[Collected data entries]

━━━

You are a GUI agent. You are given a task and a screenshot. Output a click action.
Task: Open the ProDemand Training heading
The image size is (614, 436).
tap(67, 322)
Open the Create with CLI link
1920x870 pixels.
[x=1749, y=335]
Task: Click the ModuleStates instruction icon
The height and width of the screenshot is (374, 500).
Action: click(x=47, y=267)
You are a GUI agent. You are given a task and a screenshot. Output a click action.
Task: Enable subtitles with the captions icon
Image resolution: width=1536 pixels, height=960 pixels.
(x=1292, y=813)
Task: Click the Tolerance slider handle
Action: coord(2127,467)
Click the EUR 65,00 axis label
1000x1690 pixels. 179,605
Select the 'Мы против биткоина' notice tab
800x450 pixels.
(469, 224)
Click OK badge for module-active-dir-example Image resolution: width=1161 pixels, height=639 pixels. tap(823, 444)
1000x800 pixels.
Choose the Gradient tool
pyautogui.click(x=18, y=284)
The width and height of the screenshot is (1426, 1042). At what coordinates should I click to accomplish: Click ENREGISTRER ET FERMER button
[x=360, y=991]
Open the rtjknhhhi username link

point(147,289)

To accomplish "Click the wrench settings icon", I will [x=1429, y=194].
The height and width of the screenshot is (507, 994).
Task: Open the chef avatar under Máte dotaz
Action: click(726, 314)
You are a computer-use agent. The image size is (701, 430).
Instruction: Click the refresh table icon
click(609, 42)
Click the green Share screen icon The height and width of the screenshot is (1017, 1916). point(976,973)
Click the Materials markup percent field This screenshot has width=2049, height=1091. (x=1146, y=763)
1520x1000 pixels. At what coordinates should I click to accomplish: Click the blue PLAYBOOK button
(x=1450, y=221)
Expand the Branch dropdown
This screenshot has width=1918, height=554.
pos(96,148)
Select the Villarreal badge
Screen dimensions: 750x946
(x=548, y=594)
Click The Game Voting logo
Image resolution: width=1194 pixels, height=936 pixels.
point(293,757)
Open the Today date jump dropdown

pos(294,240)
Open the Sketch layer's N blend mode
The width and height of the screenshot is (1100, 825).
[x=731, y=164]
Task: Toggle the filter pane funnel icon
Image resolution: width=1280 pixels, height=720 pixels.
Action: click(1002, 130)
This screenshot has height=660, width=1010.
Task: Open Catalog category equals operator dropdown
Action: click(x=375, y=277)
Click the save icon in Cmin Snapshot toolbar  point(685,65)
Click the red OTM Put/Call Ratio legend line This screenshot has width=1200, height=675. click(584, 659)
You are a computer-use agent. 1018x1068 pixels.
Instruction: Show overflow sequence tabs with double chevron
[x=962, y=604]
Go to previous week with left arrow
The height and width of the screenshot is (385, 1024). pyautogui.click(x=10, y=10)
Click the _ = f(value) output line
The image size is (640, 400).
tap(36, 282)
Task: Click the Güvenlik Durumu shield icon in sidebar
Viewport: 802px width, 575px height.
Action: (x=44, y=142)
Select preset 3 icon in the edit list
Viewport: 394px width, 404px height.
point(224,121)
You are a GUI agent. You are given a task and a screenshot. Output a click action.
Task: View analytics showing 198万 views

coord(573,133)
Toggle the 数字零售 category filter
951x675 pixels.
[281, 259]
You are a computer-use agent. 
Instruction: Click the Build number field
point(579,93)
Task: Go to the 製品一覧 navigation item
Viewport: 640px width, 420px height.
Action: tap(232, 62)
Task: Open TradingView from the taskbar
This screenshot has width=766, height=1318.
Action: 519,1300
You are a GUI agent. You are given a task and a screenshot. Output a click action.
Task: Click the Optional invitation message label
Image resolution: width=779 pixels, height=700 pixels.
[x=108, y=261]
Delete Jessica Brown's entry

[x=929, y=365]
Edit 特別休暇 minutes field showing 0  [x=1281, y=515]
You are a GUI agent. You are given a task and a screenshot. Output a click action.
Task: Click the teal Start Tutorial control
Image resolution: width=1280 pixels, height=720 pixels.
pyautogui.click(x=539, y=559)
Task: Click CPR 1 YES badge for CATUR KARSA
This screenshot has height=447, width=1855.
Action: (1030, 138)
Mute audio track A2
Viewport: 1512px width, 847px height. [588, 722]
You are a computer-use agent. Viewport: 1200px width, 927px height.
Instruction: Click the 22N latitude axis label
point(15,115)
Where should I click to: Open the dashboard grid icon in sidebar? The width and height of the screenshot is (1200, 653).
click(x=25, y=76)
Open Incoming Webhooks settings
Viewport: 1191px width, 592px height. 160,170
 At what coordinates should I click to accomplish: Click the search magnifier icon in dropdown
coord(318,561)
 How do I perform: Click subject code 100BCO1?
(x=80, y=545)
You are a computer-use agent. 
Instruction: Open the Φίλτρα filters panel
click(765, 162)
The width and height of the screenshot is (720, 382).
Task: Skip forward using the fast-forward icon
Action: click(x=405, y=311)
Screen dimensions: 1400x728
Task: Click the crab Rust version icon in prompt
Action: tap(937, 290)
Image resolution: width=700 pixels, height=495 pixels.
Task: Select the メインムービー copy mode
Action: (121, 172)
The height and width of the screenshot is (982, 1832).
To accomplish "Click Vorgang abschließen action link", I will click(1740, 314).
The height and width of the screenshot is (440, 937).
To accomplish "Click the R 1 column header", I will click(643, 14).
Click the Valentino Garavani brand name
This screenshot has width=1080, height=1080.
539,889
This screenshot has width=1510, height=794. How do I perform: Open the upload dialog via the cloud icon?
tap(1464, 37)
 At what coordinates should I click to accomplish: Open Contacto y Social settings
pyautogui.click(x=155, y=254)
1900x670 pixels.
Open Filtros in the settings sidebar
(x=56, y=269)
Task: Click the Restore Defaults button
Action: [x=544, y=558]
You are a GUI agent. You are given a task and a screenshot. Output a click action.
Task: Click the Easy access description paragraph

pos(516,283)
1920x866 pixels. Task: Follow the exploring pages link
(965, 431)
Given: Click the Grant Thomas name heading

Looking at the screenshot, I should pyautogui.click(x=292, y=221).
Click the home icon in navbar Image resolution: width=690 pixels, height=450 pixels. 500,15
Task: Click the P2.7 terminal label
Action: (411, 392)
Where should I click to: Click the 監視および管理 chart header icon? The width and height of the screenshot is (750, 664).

━━━

- **Problem**: In the data above, copy every line where the string "badge" appears.

- **Task solution**:
Click OK badge for module-active-dir-example Image resolution: width=1161 pixels, height=639 pixels. tap(823, 444)
Select the Villarreal badge
Task: Click CPR 1 YES badge for CATUR KARSA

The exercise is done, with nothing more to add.